Paul, the Revisionist

Paul of Tarsus, the self-proclaimed apostle of Jesus, appears conveniently upon the scene when the floundering Jesus cult that had arisen c.65 was in need of redirection to attract more followers. Unfortunately no genuine records or legal accounts have ever been found to support that he ever existed.

With the character of Paul introduced into the scheme of things c.95 the original focus of the Jesus cult was skillfully shifted away from spiritual/moral teachings attributed to the Jew Jesus (as in Matthew and Mark) and redirected to more mundane values of attracting a broader-based sector of converts and setting up an operational structure of the sect. The awkwardness of the transitional period (c.84-100) has been buried under countless rewrites by the faith business, and Pauline graft-ons to the Peter foundation is all but forgotten by present day devotees.  But where the character of Paul is portrayed as having labored to broaden the principles of Christian faith to welcome and enfold the diverse ranks of man–not just the Jews–the character of Peter (the alleged “rock of the church”) had, in the earliest gospel tales, openly rejected Gentile faithful!

There are curious parallels in the presentation of Paul which seem like a distant echo of events that distinguished Old Testament characters. For beginners, this New Testament character has his name changed from Saul to Paul–which oddly echoes the Jewish myths in which Abram becomes Abraham, and Jacob becomes Israel. The life-parallels then proceed with suspicious similarity. To quote from Time Frames and Taboo Data:

“Savants have pointed out that Paul’s conversation, conversion and mission closely parallel the story highlights of Moses’ calling. Moses, by Old Testament accounts, was raised as an Egyptian but became the leader of the Israelites, and Paul was born a Jew and became leader of the Christians; God allegedly revealed himself to Moses in a burning bush, and Jesus supposedly made himself known to Paul in a blinding light; Moses became the lawgiver of the Israelites, and Paul is credited with laying down the principles of salvation. God allegedly instructed Moses to go to Sinai and do god’s work, and Paul is depicted as having been instructed to go to Damascus to further Jesus’ uncompleted work.” (page 201) In addition, just as Moses was portrayed as clashing with the rigid policy of the pharaoh, Paul was cast as clashing with the policy of Peter in Rome.

Unaswered in Gospel is how Paul was able to finance the many travels he is said to have undertaken to spread his version of Jesus’ sacrified for them. As noted in Time Frames and Taboo Data, “…although accounts of his travels indicate genuine knowledge of the places mentioned, there is never any account of how he could have financed so many wide-ranging journeys. And he did not travel alone; others are mentioned in letters attributed to him. Any long journey necessitated carrying along food, drink, clothing, and arrangements had to be made for ships or pack animals.
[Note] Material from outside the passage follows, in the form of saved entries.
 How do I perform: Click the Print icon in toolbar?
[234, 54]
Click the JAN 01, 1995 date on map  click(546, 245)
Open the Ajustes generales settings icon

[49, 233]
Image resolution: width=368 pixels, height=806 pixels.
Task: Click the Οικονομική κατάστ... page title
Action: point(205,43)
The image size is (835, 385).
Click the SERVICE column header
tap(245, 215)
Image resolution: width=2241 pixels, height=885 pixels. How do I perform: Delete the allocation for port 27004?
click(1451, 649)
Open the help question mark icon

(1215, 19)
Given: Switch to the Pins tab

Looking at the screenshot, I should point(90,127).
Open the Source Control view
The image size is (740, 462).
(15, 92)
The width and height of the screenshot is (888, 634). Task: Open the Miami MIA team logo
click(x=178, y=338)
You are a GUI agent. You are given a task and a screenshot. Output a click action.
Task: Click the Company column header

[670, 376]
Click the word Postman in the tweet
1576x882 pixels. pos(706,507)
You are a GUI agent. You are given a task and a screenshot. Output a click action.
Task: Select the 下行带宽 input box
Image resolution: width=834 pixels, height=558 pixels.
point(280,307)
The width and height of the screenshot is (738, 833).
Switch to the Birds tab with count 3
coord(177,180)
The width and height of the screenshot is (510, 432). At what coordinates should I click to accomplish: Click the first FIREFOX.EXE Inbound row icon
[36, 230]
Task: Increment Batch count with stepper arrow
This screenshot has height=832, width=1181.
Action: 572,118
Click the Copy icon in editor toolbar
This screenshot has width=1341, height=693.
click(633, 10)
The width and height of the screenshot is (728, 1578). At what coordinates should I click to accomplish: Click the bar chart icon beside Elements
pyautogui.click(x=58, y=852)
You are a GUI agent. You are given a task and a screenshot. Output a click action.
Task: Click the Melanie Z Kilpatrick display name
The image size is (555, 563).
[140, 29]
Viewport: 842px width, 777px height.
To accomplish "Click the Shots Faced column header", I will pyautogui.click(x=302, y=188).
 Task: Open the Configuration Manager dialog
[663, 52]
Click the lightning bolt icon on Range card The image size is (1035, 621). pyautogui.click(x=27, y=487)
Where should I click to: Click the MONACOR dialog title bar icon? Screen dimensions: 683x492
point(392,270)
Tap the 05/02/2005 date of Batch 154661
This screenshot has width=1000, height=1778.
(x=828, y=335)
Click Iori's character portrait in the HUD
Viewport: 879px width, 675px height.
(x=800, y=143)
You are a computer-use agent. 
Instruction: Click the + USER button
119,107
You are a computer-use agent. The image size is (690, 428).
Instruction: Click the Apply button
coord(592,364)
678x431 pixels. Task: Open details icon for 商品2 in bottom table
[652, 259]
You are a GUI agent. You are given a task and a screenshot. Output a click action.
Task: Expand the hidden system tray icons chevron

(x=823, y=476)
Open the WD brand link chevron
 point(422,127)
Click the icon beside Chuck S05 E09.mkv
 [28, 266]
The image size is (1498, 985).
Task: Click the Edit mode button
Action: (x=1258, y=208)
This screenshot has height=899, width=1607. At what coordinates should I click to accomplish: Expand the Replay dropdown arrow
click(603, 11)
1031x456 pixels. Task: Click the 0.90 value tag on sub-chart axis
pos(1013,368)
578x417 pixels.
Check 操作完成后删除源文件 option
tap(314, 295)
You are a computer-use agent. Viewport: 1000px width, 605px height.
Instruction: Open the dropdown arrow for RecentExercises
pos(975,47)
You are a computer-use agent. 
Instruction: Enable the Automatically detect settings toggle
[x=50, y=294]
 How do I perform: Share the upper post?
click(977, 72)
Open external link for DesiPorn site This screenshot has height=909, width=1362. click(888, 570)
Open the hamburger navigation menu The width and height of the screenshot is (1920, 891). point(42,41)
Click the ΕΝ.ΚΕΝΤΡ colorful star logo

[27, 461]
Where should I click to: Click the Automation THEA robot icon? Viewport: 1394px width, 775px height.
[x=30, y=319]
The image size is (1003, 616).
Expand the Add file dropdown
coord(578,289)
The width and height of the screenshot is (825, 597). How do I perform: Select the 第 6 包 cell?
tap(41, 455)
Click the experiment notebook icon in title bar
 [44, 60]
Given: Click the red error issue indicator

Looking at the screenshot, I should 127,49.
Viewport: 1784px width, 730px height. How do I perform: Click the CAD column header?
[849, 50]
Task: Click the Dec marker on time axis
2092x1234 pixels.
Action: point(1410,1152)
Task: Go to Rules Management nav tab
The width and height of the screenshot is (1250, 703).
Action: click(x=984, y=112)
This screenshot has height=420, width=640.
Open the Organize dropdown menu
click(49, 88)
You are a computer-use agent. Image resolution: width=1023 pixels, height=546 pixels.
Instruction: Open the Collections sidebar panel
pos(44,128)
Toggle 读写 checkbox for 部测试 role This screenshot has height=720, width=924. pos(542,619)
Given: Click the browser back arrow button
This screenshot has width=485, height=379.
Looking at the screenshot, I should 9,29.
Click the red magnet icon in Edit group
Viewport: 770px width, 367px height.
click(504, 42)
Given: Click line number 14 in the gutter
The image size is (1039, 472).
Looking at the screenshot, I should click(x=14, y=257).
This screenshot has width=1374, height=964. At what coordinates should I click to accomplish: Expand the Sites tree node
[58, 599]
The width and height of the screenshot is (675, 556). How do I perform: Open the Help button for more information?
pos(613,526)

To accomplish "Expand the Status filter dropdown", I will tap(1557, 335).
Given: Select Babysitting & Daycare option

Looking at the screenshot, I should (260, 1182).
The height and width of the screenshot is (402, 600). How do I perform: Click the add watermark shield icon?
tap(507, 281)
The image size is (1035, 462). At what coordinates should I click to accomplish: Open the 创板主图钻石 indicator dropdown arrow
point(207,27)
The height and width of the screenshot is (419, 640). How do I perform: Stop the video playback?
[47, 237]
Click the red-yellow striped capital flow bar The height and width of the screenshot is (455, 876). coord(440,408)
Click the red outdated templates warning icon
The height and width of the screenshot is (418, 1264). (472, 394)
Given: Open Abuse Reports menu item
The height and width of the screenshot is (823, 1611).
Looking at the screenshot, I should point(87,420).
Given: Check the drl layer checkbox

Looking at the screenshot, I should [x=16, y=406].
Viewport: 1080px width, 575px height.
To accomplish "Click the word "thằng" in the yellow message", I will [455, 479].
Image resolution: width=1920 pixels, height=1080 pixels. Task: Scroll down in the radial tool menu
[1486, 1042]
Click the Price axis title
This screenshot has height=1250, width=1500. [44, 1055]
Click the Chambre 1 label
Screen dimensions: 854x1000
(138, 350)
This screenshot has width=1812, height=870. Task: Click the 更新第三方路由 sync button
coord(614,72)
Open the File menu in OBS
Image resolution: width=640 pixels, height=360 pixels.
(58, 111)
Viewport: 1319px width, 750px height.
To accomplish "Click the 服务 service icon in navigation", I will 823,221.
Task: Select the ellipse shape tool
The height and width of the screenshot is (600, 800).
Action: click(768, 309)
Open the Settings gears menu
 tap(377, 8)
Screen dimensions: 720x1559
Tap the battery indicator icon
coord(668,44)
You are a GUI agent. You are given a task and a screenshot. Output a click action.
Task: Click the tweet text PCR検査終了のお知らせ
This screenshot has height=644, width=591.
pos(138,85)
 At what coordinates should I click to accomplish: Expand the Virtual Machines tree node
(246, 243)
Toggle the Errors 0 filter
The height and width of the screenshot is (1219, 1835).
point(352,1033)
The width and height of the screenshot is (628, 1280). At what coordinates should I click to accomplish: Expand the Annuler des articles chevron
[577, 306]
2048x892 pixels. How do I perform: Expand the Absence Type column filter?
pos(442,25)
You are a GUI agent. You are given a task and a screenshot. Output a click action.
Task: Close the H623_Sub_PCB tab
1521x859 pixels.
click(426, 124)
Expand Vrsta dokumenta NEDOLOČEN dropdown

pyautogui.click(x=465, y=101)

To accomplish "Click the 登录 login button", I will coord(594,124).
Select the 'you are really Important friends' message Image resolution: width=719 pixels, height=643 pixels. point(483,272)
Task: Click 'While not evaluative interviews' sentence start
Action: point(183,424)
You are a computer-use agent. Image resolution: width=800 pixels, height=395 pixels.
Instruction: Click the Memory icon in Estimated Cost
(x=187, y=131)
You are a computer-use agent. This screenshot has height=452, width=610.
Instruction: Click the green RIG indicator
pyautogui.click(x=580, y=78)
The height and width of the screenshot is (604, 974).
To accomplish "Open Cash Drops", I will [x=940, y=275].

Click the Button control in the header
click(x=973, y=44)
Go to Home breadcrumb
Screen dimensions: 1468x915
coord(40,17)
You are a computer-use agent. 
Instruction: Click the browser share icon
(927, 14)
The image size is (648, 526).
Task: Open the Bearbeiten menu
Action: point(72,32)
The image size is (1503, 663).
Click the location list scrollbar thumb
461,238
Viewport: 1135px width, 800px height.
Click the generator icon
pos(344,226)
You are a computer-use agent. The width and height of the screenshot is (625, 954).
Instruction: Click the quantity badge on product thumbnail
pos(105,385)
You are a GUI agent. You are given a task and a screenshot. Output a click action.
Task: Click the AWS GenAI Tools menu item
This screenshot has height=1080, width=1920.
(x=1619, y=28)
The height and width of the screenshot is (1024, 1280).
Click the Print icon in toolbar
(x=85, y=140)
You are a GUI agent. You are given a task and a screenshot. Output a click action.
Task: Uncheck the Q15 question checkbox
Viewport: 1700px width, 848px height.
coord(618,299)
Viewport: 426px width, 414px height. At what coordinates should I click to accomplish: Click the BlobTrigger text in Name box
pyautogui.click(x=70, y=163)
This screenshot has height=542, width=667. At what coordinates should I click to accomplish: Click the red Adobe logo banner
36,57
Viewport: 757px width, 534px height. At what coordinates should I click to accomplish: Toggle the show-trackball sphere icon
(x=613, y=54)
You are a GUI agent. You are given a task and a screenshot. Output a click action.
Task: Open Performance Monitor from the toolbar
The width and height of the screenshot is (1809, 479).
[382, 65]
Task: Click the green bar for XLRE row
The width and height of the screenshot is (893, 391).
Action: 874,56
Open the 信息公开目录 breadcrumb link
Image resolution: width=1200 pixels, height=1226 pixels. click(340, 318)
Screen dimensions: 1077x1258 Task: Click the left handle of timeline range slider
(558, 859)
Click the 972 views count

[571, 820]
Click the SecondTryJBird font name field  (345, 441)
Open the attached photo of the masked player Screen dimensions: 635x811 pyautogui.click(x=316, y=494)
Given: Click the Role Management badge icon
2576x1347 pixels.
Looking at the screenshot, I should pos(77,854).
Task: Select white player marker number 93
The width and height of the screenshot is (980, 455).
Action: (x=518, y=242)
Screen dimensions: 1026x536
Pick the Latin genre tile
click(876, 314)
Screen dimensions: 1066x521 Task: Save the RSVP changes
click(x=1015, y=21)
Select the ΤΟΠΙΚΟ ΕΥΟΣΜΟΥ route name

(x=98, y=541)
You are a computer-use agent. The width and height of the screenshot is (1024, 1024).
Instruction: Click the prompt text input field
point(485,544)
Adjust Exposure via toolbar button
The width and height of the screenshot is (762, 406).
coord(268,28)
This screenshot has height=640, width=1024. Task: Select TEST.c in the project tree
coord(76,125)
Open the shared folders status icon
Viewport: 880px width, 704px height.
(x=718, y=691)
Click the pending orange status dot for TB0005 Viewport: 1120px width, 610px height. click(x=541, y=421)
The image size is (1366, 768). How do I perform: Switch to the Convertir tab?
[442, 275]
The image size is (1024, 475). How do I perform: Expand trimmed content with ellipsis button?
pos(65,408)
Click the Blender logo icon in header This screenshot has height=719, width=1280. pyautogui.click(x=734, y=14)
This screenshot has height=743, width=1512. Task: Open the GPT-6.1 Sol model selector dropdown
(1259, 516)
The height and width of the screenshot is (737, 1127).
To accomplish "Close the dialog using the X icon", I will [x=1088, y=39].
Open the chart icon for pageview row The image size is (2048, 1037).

How could a mere missionary pay for all that activity?” It was also noted that only aristocrats and/or ranking military persons could have financed such extensive travels.

Paul is portrayed as having traveled to many major cities and several provinces of the Roman Empire: places such as Damascus, Antioch, Troas, Ephesus, Philippi, Thessalonia, Athens, and Corinth. The provinces he is claimed to have visited included Syria, Cilica, Galatia, Macedonia, Achaia, and Illyricum. Noted in the book, “Even if financial support could have been offered from various fledgling churches, they could not have afforded such monumental costs, for in this time period the outlying churches would have been struggling just to exist.”

At this time the movement that would become Christianity was being redirected, with earlier “gospels” being altered for broader appeal. In 2 Corinthians, for example, it is averred that Paul’s account of Jesus’ life is the only true one: the apostles that are said to have actually associated with and interacted with Jesus–some of whom were supposedly still preaching–are called deceivers! In 1 Timothy (1:3), Paul struggles with so-called heretics of his doctrine. Also in 1 Timothy (6:3), Paul’s usurpation of the earlier cult movement is muscled into place with Paul stating that anyone who disagrees with him will go to hell.

But it would not be until 325 CE and the Council of Nice that Paul’s theories and doctrine would be voted into near-“official” status. Then in 382, with the Council of Rome, the doers and shapers of faith made it bindingly official, and accepted only four books as coming closest to Paul’s ideas—those being the books of Matthew, Mark, Luke and John. This was all in spite of the claim that it was Peter on whom the church was built! As they say, god moves in mysterious ways. Thus a vast library of early books was relegated to the trash bin and the business of Christian domination of the people was officially launched.

And the Roman Empire collapsed not long after.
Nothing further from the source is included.